METABOLIC BASIS OF HIV-LIPODYSTROPHY SYNDROME

Authors: SEKAR, RAJAGOPAL - BAYLOR COLLEGE OF MED; Jahoor, Farook; WHITE, A - BAYLOR COLLEGE OF MED; POWNALL, HENRY - BAYLOR COLLEGE OF MED; VISNEGARWALA, FEHMIDA - BAYLOR COLLEGE OF MED; RODRIGUEZ-BARRADAS, MARIA - BAYLOR COLLEGE OF MED; SHARMA, MORALI - BAYLOR COLLEGE OF MED; REEDS, PETER - BAYLOR COLLEGE OF MED; BALASUBRAMANYAM, ASHOK - BAYLOR COLLEGE OF MED

Submitted to: American Journal of Physiology - Endocrinology and Metabolism
Publication Type: Peer Reviewed Journal
Publication Acceptance Date: 4/18/2002
Publication Date: 4/23/2002
Citation: SEKAR, R.V., JAHOOR, F., WHITE, A.C., POWNALL, H.J., VISNEGARWALA, F., RODRIGUEZ-BARRADAS, M.C., SHARMA, M., REEDS, P.J., BALASUBRAMANYAM, A. METABOLIC BASIS OF HIV-LIPODYSTROPHY SYNDROME. AMERICAN JOURNAL OF PHYSIOLOGY ENDOCRINOLOGY AND METABOLISM. 2002. v. 283. p. E332-E337.

Interpretive Summary: People infected with the virus that causes AIDS are living longer now due to treatment with new types of drugs such as protease inhibitors, which prevent the virus from multiplying. They are, however, developing a new type of disease called lipodystropy in which their blood sugar and fat levels rise and the fat in their body is redistributed from their limbs to their trunk, chest and shoulder. In the long run high fat levels in the blood can lead to blockage of their arteries and eventually to heart disease. The cause of this new condition is not known. The purpose of our study in healthy men and men infected with the virus and who had lipodystrophy, was to find the changes in fat metabolism that was causing this condition. We found that compared to healthy men, those men with lipodystrophy were breaking down their body fats at a very fast rate. This extra fat was not being used up fast enough to produce energy. As a consequence, it accumulated in the liver and blood causing an elevation in the amount of fat in the blood. This study suggest that drugs that can slow down the rate at which fat is being broken down will be helpful in treating these patients.

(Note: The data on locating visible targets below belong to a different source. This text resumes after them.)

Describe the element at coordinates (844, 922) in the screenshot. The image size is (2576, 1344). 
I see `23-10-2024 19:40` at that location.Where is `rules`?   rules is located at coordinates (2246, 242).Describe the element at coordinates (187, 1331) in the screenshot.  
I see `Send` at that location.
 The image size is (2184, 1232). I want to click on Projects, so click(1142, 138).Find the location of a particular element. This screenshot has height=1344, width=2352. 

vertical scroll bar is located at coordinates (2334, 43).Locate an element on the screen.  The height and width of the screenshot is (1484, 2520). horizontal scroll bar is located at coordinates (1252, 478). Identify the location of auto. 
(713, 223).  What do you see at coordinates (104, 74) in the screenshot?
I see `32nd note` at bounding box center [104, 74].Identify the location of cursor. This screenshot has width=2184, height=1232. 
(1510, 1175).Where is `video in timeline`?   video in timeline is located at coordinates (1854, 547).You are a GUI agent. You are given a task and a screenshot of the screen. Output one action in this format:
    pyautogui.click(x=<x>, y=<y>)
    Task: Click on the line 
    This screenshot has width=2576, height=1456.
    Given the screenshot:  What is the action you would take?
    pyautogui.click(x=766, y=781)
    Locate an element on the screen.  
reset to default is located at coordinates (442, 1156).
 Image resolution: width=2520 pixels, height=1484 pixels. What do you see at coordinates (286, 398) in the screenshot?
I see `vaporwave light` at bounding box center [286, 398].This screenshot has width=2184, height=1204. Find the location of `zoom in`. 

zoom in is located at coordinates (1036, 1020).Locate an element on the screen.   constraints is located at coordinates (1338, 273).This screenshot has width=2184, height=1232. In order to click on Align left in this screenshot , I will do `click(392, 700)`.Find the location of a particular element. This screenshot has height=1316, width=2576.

Technical Abstract: Human immunodeficiency virus (HIV)-lipodystrophy syndrome (HLS) is characterized by hypertriglyceridemia, low high-density lipoprotein-cholesterol, lipoatrophy, and central adiposity. We investigated fasting lipid metabolism in six men with HLS and six non-HIV-infected controls. Compared with controls, HLS patients had lower fat mass (15.9 +/- 1.3 vs. 22.3 +/- 1.7 kg, P < 0.05) but higher plasma glycerol rate of appearance (R(a)), an index of total lipolysis (964.71 +/- 103.33 vs. 611.08 +/- 63.38 micromol x kg fat(-1) x h(-1), P < 0.05), R(a) palmitate, an index of net lipolysis (731.49 +/- 72.36 vs. 419.72 +/- 33.78 micromol x kg fat(-1) x h(-1), P < 0.01), R(a) free fatty acids (2,094.74 +/- 182.18 vs. 1,470.87 +/- 202.80 micromol x kg fat(-1) x h(-1), P < 0.05), and rates of intra-adipocyte (799.40 +/- 157.69 vs. 362.36 +/- 74.87 micromol x kg fat(-1) x h(-1), P < 0.01) and intrahepatic fatty acid reesterification (1,352.08 +/- 123.90 vs. 955.56 +/- 124.09 micromol x kg fat(-1) x h(-1), P < 0.05). Resting energy expenditure was increased in HLS patients (30.51 +/- 2.53 vs. 25.34 +/- 1.04 kcal x kg lean body mass(-1) x day(-1), P < 0.05), associated with increased non-plasma-derived fatty acid oxidation (139.04 +/- 24.17 vs. 47.87 +/- 18.81 micromol x kg lean body mass(-1) x min(-1), P < 0.02). The lipoatrophy observed in HIV lipodystrophy is associated with accelerated lipolysis. Increased hepatic reesterification promotes the hypertriglyceridemia observed in this syndrome.